Мы пошли во двор, сделали из двух кирпичей ворота и начали гонять банку. Но со Стасиком неинтересно играть. Только разыграешься, а он остановится и стоит: пожалуйста, забивай.
— Ну и труп же ты, — сказал я.
Стасик шмыгнул носом. Я не понял, обиделся он или нет; у него всегда обиженное лицо.
— Лёня, — сказал он, — идём к тебе.
— Ну пошли, — сказал я.
Стасик осмотрел комнаты и кухню. Ему было очень интересно.
— Лёня, а что у тебя есть? — спросил он.
Я повёл его в мою комнату и выдвинул ящик в столе.

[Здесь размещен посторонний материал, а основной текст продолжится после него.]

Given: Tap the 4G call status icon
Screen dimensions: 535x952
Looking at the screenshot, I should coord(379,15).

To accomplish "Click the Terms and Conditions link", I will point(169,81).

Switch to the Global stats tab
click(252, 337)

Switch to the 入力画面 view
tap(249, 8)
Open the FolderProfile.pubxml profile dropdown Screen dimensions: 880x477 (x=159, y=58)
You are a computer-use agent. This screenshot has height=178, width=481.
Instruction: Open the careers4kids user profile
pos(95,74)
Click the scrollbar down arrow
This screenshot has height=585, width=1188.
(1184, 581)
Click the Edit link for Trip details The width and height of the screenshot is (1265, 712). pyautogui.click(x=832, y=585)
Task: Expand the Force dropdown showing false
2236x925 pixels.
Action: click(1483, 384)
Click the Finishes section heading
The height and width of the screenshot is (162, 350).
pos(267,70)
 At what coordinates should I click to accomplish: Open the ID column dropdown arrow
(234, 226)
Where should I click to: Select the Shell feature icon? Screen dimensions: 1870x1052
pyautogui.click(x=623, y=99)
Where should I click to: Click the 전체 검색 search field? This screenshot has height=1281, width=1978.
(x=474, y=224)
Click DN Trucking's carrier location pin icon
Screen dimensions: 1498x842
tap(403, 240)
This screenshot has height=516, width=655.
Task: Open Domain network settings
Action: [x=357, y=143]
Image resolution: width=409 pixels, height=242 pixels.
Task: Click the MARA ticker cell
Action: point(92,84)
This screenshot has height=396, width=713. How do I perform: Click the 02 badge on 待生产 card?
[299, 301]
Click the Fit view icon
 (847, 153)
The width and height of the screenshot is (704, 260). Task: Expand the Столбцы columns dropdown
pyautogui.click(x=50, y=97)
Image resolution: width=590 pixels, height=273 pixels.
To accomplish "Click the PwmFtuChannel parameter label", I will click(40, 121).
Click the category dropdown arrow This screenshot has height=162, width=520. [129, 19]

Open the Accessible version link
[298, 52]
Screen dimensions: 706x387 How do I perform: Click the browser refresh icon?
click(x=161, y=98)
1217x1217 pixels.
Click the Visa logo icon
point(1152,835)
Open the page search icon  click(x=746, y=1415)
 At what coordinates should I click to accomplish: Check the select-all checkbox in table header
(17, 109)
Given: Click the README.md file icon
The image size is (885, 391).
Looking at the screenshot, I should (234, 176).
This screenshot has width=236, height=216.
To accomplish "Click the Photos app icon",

— Лёня, — спросил Стасик, — а эта авторучка сломанная?
— Сломанная, — сказал я.
— А дай её мне.
— Возьми, — сказал я.
Потом я его поставил в дверях, взял с дивана две подушки и начал забивать ему голы. Но Стасик только делал вид, что ловит.
— Лёня, — спросил он, — а ножик в твоём ящике сломанный?
— Сломанный, — сказал я.
— А дай его мне, — сказал Стасик Таковский.
Я дал ему ножик.
— Слушай, — сказал я, — так давай что-нибудь организуем. Давай штаб строить. Мы с Толиком Сергиенко строили, да он уже завалился. Давай снова.